I also took it on as my first real attempt to put LLMs and automation together — to build the system, not just design it. The result is a research-grade database that builds and maintains itself, from nothing but a list of contestant names.

The Cheft landing page: 'Restaurants by TV's Top Chefs,' with live counters reading 1,293 restaurants, 464 chefs, and 162 cities, above a featured-chef spotlight for Kwame Onwuachi.
Every number on that page is a row an LLM pipeline researched, structured, and verified.

The problem is trustworthy data, not pages

A directory is only worth visiting if the data is right. The hard part of this product was never the map or the card layout: it was assembling accurate, current information about ~1,200 restaurants and ~460 chefs without a research team, and without the hallucinated restaurants and dead links that make every other source useless.

So I treated the data itself as the product, and built an AI pipeline to produce it: turn a bare list of show contestants into verified, richly-tagged profiles, and keep them honest over time.

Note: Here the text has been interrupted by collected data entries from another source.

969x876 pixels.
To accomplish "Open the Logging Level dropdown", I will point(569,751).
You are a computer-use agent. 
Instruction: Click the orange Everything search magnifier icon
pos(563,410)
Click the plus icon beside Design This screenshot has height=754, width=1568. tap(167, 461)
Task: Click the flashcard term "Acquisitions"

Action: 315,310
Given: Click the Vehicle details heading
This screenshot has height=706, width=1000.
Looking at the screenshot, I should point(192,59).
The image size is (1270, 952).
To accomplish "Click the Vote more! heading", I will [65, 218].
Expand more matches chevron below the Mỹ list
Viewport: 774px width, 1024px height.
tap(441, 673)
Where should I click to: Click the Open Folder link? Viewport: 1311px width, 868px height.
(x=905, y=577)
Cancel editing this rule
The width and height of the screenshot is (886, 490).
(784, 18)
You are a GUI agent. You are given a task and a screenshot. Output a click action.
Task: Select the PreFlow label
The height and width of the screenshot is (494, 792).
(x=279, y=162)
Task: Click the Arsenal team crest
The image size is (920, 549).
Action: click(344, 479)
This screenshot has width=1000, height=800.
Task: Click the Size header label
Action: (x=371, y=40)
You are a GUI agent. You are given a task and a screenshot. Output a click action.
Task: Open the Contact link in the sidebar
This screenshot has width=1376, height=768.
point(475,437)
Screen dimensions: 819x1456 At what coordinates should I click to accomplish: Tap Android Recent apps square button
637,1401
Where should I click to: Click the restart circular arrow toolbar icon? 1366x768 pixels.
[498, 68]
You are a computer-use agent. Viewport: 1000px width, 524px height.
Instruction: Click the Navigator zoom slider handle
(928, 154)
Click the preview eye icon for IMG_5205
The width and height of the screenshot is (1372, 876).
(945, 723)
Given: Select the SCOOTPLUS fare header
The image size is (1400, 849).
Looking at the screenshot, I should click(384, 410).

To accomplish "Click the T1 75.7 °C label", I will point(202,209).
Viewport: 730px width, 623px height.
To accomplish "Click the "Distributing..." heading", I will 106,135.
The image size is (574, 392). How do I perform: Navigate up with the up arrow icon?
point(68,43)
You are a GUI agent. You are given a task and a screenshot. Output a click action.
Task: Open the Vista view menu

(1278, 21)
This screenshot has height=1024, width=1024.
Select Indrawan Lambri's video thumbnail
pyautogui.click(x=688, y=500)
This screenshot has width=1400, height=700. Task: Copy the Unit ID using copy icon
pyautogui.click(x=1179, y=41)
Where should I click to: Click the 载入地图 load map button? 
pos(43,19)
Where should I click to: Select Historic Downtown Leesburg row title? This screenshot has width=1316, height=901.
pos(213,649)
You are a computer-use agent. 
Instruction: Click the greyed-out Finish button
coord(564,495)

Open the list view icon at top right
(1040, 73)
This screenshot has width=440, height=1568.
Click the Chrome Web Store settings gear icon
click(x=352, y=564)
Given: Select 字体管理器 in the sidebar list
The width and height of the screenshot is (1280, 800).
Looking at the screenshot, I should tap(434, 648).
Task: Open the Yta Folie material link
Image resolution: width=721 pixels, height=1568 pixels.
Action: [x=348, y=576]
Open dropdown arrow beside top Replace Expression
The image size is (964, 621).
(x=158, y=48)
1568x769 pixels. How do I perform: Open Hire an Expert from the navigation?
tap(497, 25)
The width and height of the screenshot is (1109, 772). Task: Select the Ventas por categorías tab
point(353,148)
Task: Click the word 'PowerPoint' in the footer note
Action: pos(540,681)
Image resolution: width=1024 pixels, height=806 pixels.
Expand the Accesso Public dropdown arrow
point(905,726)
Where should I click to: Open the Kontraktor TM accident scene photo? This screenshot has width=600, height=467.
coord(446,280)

A Cheft restaurant page for Tatiana by Kwame Onwuachi — an OPEN badge, 4.3 rating from 765 reviews, price tier, New York location, a photo gallery, and the chef who runs it.
One restaurant profile: status, rating, price, location, and the chef behind it — every field researched and verified, not scraped.

One command builds a whole show

Adding a season is a single command with a list of names. From there the pipeline does the research: it discovers each chef's bio and awards, every restaurant they run and where, their other TV appearances, and writes the SEO copy for each chef, city, and show page. A new show (dozens of chefs and their restaurants) goes live in under a minute for around fifty cents.

Under the hood it's a service-based architecture I refactored out of a 1,300-line script into focused services (bio, restaurant discovery, show discovery, status verification, narrative writing) wrapped in workflows with built-in cost caps, retries, and rollback. The data layer never trusts the model blindly: duplicate detection, confidence scores, schema validation, and a Google Places check sit between the LLM and the database.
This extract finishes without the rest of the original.